(Exercise text Opens)

We’re expanding!

We’re expanding!

By Anne Thomas, CEO

As Cornwall’s largest independent care provider, we’re developing our provision and expanding into new areas, places and specialisms.

Cornwall Care currently employs 1500 staff and looks after more than 1000 elderly and vulnerable people in their own homes and in our sixteen care homes. Now, on the eve of our 25th anniversary year in 2021, we’re announcing plans to enhance our community services, offer more complex and specialist care packages and put extra measures in place to ensure the highest standards of staff training and welfare.

To that end, we’re embarking on a recruitment drive which will include employing more specialist nurses, practitioners and managers, appointing four additional directors and making greater use of technology to maximise expertise and available resource. Tele-medicine and tele-care, for example, will be used to help reduce GP appointments and hospital admissions – thereby keeping people healthier, happier and independent in their own home for longer.

We regard training and continuing professional development as key factors in achieving excellent standards and we have recently partnered with The Cornwall College Group to establish a new care academy. As well as offering 16-18-year-olds the chance to do a two-year Level 3, Health and Social Care Practice course that involves practical work experience, the academy trains and upskills carers at every level.

These are very exciting times. We are a charity and the health and happiness of those we look after – and those we employ – is at the heart of everything we do. Even before the pandemic, we were actively looking at how we could use our financial stability to forge better connections, build on our strengths and widen our community reach. We believe this is the time to pursue those goals and implement a strategy that aims to transform the experience of giving and receiving care in Cornwall.

(Exercise text Closes)

Problem to work on:
Continue the Cornwall Care expansion announcement from its final sentence.

(Supplied records Opens)

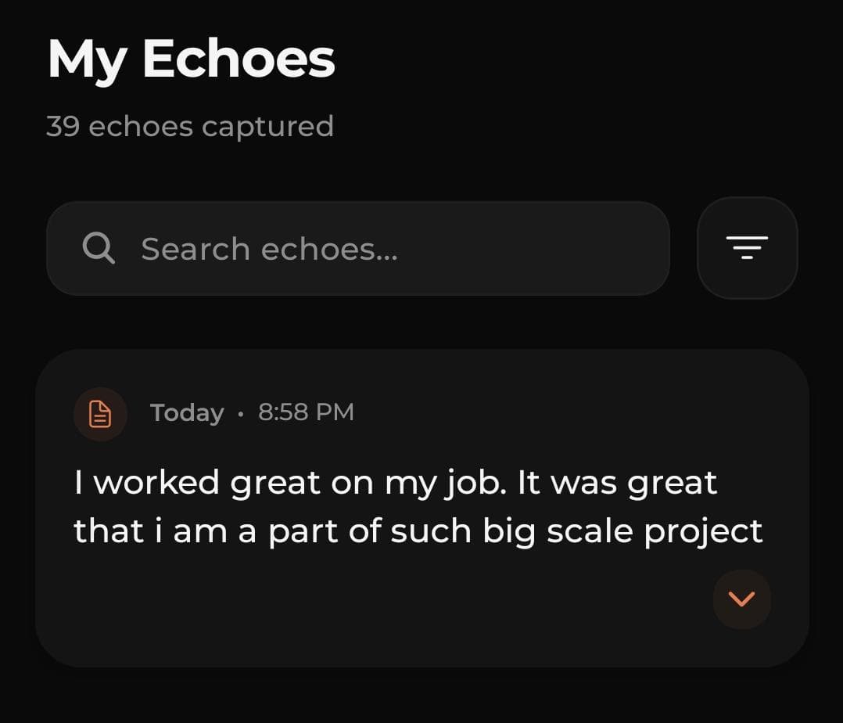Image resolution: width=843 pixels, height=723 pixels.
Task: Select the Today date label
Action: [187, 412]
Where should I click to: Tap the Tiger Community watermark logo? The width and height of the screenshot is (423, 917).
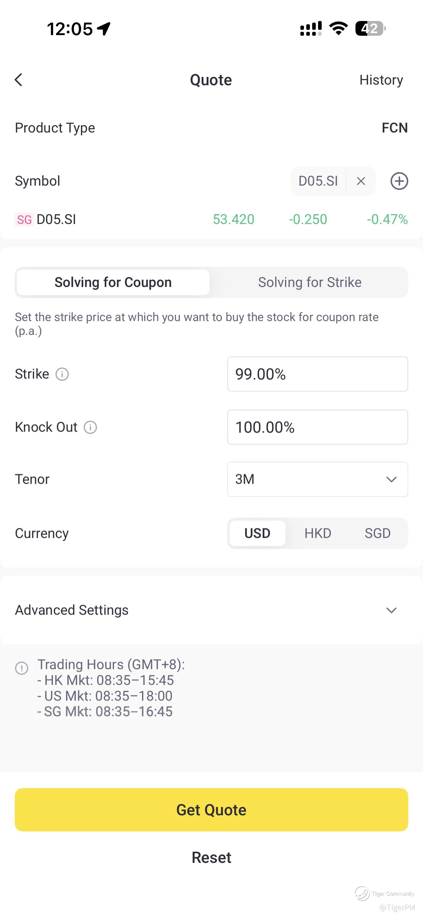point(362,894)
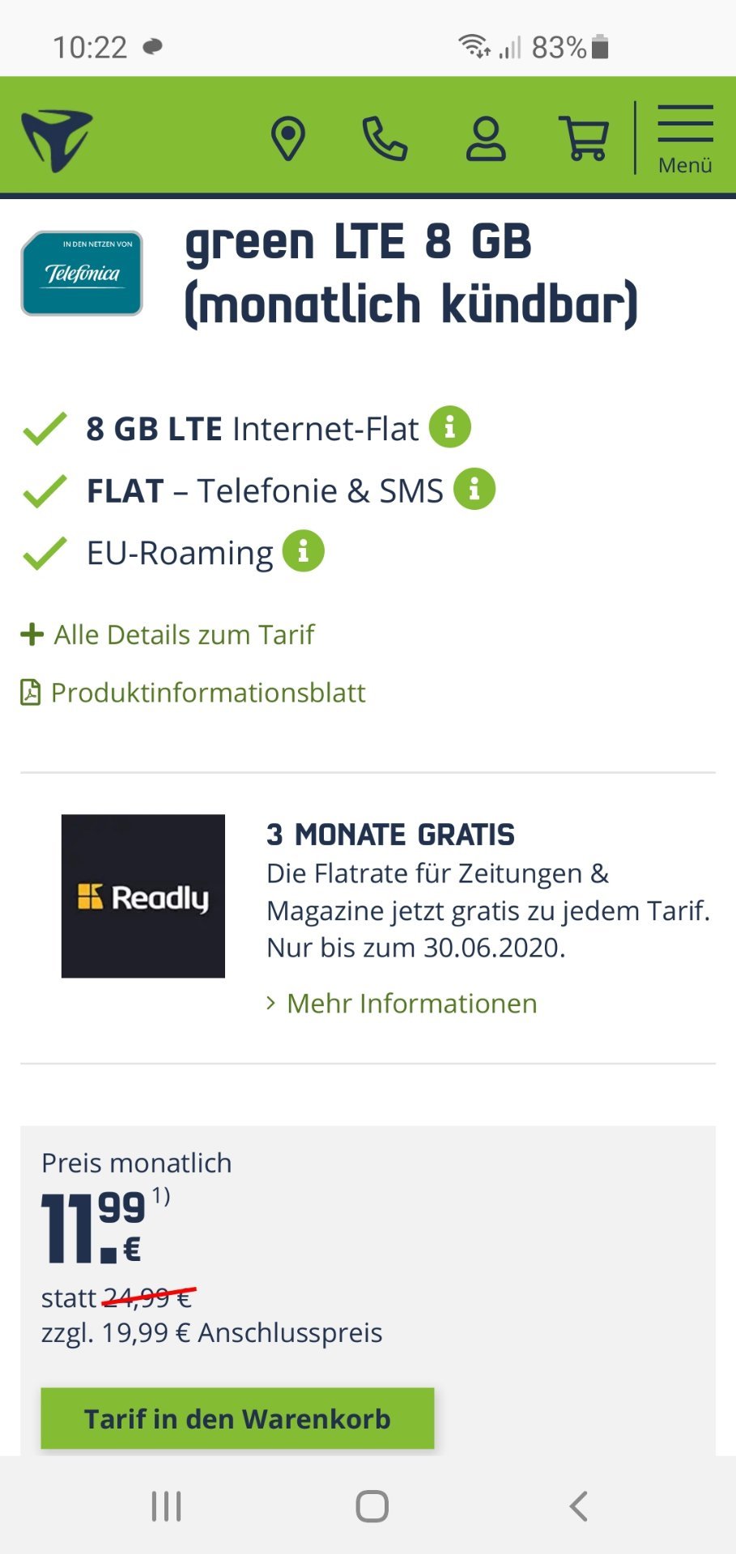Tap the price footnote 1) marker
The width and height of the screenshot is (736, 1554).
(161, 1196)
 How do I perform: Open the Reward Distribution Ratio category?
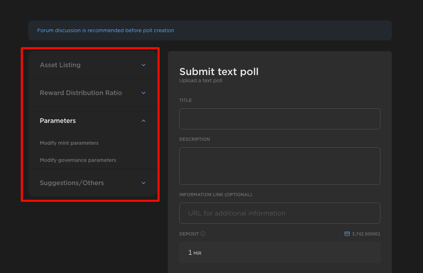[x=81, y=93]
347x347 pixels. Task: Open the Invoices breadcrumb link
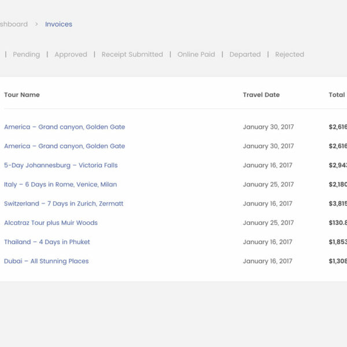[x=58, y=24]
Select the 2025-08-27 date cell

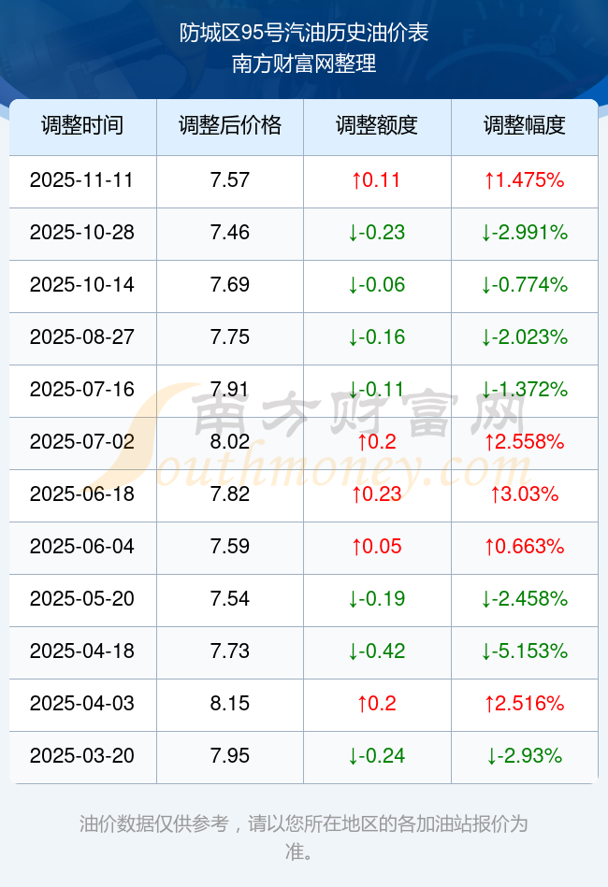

(Supplied records Closes)

Output of the exercise:
Covid-19 has clearly presented many challenges but, by necessity, has also helped improve skill levels, encouraged mutual support, increased public understanding of what we do and helped make us more creative. Staff have had to learn how to manage infection control effectively, put stringent safeguarding procedures in place, communicate with relatives distressed at not being able to see their loved ones as much as they would like and discover new ways of working. Technology has come into its own and, whilst never replacing human relationships, has an increasingly important part to play in doing things differently and well.

I’m very proud of how our team has not just coped but excelled in the last six months. These are very difficult times, but innovation often springs from adversity and we are all looking forward to a much brighter 2021. A year which will see us celebrating Cornwall Care’s 25th anniversary with a new organisational structure, more staff, excellent training, seamless care packages, effective partnerships and better use of our expertise.